# WHAT YOU ARE ASKED TO DO:
Take the line containing "Click the ATTO" and every line after it to the end of the data, and write them out exactly as they appear.

(Collected data entries)
━━━━━━━━━━━━━━━━━━━━━━━━━━━━━━
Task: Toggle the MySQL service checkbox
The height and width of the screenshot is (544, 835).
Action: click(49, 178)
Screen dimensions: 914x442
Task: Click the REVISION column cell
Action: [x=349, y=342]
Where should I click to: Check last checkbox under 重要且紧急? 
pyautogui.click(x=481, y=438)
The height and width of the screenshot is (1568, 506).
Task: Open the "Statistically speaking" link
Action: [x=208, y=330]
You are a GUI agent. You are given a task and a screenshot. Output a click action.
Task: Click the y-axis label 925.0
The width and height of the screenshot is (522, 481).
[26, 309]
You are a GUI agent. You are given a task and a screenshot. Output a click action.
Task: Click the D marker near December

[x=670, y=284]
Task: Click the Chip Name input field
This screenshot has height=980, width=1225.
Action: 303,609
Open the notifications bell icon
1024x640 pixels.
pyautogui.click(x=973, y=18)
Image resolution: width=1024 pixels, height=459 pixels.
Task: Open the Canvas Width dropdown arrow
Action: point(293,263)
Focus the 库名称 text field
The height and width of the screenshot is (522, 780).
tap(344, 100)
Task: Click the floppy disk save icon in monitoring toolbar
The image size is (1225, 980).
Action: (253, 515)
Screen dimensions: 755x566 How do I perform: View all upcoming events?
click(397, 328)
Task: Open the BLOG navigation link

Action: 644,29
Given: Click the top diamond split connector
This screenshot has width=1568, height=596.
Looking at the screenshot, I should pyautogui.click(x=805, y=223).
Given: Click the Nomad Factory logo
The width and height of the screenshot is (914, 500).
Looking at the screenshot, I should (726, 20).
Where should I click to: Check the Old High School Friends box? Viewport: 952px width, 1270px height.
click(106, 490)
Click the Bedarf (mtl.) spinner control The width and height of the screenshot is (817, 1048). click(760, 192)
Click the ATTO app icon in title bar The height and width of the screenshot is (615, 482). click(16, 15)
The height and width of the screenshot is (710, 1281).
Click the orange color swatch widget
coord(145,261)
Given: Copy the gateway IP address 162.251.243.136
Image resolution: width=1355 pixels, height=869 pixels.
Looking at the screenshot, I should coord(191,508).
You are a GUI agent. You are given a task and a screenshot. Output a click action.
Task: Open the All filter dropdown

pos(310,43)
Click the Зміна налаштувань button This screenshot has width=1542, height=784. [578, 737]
━━━━━━━━━━━━━━━━━━━━━━━━━━━━━━
# THE ANSWER:
Click the ATTO app icon in title bar The height and width of the screenshot is (615, 482). click(16, 15)
The height and width of the screenshot is (710, 1281).
Click the orange color swatch widget
coord(145,261)
Given: Copy the gateway IP address 162.251.243.136
Image resolution: width=1355 pixels, height=869 pixels.
Looking at the screenshot, I should coord(191,508).
You are a GUI agent. You are given a task and a screenshot. Output a click action.
Task: Open the All filter dropdown

pos(310,43)
Click the Зміна налаштувань button This screenshot has width=1542, height=784. [578, 737]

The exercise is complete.